Texte source:

────────────────────────────────────────

L’effet procuré par la lecture de ce commentaire est bien différent de celui procuré par la première manche de cette vidéo de Street Fighter II dont il est inspiré. Il l’est encore plus de l’émotion ressentie par les joueurs aux commandes de ces deux personnages. Si le texte peut apporter plus de profondeur, d’émotion, le jeu apporte lui une bien plus grande excitation. Concilier ces deux expériences était peut-être le but de Christine Love quand elle a créé Lake City Rumble II.

 

Ce jeu est la suite d’un jeu d’arcade inconnu, Lake City Rumble, que je soupçonne fortement de n’avoir jamais existé. Il faut reconnaître que dans les jeux de combat, les « 2 » ont toujours eu bien plus d’impact que les « 1 », en témoignent notamment Street Fighter II ou Mortal Kombat II, pourquoi dès lors ne pas commencer par là ?

────────────────────────────────────────

Objectifs:
A. Répondez à ces questions sur le texte consacré à Lake City Rumble II :
(i) De la vidéo de quel jeu le commentaire évoqué au début s'inspire-t-il ?
(ii) Qui a créé Lake City Rumble II ?
(iii) Quels deux jeux de combat le texte cite-t-il comme exemples de « 2 » plus marquants que les « 1 » ?
B. Recopiez fidèlement le passage du texte sur Lake City Rumble II qui s'ouvre sur les mots « Ce jeu est la » et se clôt sur « commencer par là ? ».
Les lignes qui viennent ensuite forment un matériau indépendant du texte.

Liste des données:
────────────────────────────────────────

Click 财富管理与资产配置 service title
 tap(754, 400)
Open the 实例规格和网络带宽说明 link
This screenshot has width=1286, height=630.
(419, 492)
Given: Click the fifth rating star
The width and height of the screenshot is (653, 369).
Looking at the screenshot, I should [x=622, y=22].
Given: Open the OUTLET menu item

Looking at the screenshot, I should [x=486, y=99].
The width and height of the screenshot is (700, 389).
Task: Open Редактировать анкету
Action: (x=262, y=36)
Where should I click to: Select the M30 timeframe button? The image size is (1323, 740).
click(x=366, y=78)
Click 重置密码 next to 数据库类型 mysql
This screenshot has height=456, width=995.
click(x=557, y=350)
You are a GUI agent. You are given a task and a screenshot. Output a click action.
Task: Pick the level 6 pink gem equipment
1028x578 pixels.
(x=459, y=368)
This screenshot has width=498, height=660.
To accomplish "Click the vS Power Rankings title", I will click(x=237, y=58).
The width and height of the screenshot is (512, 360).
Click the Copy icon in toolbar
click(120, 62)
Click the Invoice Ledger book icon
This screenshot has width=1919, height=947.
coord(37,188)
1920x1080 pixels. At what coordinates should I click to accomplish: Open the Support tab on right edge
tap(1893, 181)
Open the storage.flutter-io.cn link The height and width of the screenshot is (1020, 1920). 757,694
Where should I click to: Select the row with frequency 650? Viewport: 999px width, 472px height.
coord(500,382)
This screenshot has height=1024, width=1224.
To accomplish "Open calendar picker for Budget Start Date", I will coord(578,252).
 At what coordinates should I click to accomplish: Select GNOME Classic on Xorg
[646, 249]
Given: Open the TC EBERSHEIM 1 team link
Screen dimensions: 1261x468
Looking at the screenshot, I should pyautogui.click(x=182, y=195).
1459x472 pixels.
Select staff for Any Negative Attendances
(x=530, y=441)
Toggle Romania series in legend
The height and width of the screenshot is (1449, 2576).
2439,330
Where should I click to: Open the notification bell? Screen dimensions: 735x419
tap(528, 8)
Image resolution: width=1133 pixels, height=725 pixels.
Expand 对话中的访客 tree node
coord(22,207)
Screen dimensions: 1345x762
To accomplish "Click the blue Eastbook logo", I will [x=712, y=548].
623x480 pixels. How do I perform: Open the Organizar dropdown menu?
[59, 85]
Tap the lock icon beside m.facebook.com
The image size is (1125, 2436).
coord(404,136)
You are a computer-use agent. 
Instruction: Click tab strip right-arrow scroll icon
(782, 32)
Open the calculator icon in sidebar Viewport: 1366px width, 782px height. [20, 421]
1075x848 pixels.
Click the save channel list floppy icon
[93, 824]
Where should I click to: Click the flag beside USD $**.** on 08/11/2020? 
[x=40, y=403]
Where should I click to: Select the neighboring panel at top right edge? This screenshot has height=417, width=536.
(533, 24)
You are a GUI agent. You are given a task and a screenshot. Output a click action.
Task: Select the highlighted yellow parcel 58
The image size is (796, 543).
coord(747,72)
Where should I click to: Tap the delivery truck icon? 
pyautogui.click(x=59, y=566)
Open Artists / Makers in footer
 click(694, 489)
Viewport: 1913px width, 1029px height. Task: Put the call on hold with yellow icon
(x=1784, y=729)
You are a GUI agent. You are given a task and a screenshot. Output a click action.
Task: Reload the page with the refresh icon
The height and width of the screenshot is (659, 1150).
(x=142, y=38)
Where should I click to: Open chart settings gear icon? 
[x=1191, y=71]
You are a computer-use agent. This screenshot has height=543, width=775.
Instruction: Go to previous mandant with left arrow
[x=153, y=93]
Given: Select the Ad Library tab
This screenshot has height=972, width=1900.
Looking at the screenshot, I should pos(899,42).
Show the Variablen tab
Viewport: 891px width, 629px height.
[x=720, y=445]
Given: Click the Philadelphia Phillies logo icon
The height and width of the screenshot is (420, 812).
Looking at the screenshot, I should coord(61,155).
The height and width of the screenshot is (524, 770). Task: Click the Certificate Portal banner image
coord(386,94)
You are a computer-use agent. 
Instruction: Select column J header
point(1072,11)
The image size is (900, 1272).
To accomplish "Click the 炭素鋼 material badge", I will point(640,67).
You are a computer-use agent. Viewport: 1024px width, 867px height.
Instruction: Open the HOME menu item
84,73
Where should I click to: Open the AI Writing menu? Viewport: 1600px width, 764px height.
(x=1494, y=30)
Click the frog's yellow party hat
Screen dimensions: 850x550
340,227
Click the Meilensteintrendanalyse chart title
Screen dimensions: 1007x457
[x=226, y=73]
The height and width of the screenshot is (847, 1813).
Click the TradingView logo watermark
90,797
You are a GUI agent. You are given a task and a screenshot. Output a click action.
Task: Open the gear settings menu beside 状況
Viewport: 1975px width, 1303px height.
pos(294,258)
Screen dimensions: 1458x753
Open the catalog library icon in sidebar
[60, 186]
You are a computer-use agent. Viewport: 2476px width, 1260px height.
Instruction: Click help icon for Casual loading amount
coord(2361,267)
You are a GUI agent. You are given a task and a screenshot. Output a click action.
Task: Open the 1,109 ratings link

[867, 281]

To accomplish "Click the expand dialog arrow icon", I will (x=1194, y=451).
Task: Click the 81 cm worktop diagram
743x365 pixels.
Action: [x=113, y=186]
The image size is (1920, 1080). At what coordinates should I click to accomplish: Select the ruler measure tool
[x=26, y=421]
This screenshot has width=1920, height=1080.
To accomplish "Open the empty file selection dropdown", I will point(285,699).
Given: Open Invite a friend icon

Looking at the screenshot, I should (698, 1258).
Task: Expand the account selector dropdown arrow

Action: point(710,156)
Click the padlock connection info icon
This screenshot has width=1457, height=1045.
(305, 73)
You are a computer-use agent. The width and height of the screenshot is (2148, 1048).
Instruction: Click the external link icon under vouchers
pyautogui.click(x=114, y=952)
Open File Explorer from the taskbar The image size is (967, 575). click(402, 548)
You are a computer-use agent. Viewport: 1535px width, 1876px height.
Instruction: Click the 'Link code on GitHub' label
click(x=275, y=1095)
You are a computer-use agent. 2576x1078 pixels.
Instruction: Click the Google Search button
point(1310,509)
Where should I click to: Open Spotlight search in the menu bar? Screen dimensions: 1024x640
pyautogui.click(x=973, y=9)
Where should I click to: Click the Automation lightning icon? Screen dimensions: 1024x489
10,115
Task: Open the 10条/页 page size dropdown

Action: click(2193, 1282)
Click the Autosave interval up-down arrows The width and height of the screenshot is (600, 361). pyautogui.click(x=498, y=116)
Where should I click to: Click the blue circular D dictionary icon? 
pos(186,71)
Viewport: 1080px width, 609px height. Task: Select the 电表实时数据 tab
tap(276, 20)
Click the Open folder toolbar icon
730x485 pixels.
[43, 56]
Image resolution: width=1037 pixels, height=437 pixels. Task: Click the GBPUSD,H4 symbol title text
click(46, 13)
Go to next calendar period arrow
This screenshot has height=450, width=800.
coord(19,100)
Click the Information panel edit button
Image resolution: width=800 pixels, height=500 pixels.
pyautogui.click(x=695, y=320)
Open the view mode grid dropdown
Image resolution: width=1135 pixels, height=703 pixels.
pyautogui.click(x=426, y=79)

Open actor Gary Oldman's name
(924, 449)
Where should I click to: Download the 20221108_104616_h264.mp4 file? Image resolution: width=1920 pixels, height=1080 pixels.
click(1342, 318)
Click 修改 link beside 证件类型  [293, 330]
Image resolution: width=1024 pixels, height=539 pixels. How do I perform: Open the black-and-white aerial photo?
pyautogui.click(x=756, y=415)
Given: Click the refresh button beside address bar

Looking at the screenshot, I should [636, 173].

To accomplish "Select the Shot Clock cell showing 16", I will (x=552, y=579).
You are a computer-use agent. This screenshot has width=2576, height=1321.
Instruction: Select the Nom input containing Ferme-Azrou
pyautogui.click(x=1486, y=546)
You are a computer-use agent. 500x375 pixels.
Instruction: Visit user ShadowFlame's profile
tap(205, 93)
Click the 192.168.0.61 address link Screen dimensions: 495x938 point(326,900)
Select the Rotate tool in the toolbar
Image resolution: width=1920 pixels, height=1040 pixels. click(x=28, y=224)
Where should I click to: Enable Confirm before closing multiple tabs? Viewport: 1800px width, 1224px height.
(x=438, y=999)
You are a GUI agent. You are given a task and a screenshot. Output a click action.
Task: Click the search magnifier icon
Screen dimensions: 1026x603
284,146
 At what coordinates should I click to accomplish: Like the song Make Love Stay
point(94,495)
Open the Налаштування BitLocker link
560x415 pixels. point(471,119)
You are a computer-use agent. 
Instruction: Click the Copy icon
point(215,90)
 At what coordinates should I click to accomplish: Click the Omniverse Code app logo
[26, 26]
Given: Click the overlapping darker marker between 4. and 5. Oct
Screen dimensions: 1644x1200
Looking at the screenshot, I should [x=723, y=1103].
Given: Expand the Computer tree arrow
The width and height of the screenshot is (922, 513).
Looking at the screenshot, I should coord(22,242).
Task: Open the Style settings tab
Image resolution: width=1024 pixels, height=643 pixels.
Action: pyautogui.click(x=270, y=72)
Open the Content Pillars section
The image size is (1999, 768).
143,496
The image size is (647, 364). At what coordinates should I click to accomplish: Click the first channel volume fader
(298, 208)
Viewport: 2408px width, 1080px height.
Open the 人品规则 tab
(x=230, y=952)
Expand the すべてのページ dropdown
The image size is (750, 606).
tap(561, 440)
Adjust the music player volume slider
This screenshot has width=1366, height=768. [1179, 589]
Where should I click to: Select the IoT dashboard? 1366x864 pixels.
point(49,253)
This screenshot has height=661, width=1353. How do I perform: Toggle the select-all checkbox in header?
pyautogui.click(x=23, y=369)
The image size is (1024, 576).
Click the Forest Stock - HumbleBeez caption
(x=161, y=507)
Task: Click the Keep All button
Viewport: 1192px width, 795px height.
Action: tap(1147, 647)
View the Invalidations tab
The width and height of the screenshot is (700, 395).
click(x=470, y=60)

────────────────────────────────────────

Réponses:
A.
(i) Street Fighter II.
(ii) Christine Love.
(iii) Street Fighter II et Mortal Kombat II.

B.
Ce jeu est la suite d’un jeu d’arcade inconnu, Lake City Rumble, que je soupçonne fortement de n’avoir jamais existé. Il faut reconnaître que dans les jeux de combat, les « 2 » ont toujours eu bien plus d’impact que les « 1 », en témoignent notamment Street Fighter II ou Mortal Kombat II, pourquoi dès lors ne pas commencer par là ?